Pasting TEXT from browsers - sort of

Submitted by Frederic Marand on Sun, 2005-12-18 09:24

Are you aware of what you're pasting from a browser's rendition of a page ?

I just had this idea when writing the post about Drupal and XML-RPC about what browsers actually copy from web pages...

In the "A word of warning" section, you'll find a paragraph like this:

This means that you must at all costs include security checks in your new server module if you want it to access any data, otherwise you're ready to be exploited.

OK ? Now select part of this sentence in the paragraph above, in your browser, including the emphasized text. Paste it to a text editor. Don't you notice something strange ?

No ? really ? Now paste it to a word processor, lke OOo, WP, or MS Word. Compare.

OK then, why does the word "MUST" appear as "must" in the text you just pasted, instead of "MUST" in the browser and word processor ?

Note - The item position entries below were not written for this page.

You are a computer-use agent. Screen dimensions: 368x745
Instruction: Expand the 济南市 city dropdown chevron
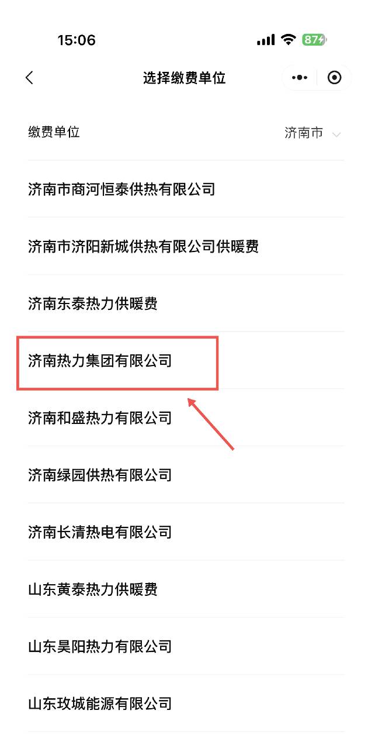pyautogui.click(x=336, y=134)
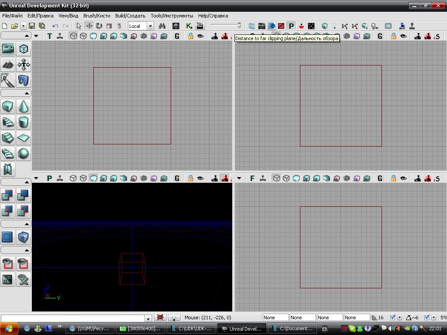Select the Sphere brush builder
Viewport: 447px width, 335px height.
23,154
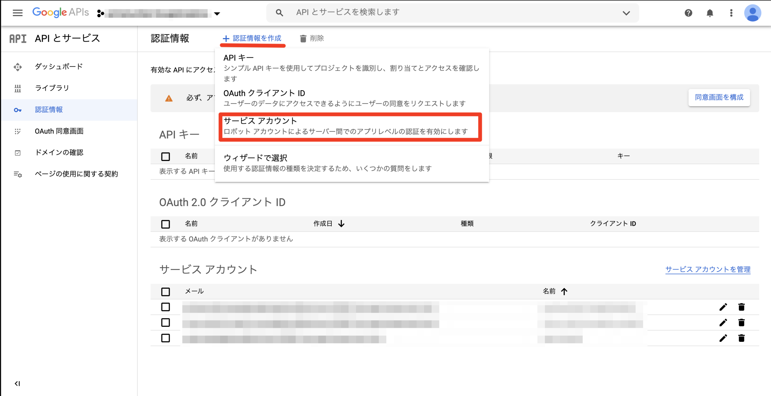This screenshot has width=771, height=396.
Task: Click the project selector dropdown arrow
Action: coord(216,13)

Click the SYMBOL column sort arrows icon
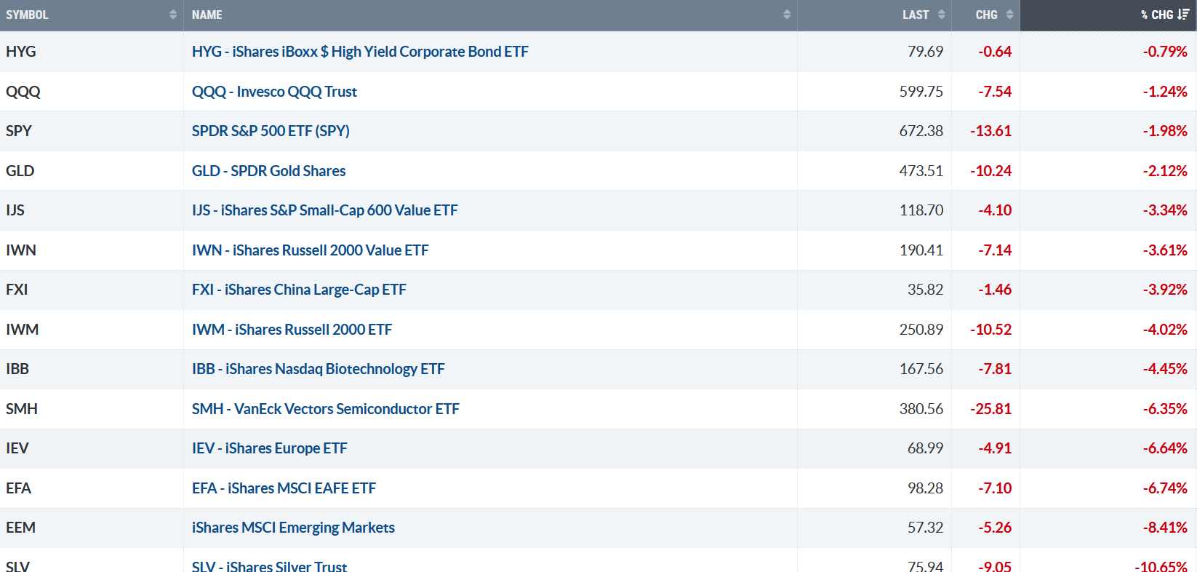[173, 15]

If you answered CSS, you're right, of course. Prior to the CSS being applied, the text is written in lowercase, and the inline stylesheet applies a text-transform: uppercase formatting. Which means the contents of the clipboard as plain text, which you obtain in a texte editor, is the original, unadulterated, lowercase text, while the contents of the clipboard as rich text, includes the lower-case text, plus the CSS transformation to uppercase.

This can be evidenced by going for Format/Character in MS Word with the cursor within the MUST word, for instance: you'll notice an uppercase transformation is applied and, if you remove it, the lowercase text reappears.

All very logical, but maybe unexpected.

Tagged for ,

I generally find myself dealing with overformatted rather than underformatted text when pasting from browsers. For example, pasting a table of web content into Excel can be challenging. Paste > Special > Text seems to provide the cleanest data for me.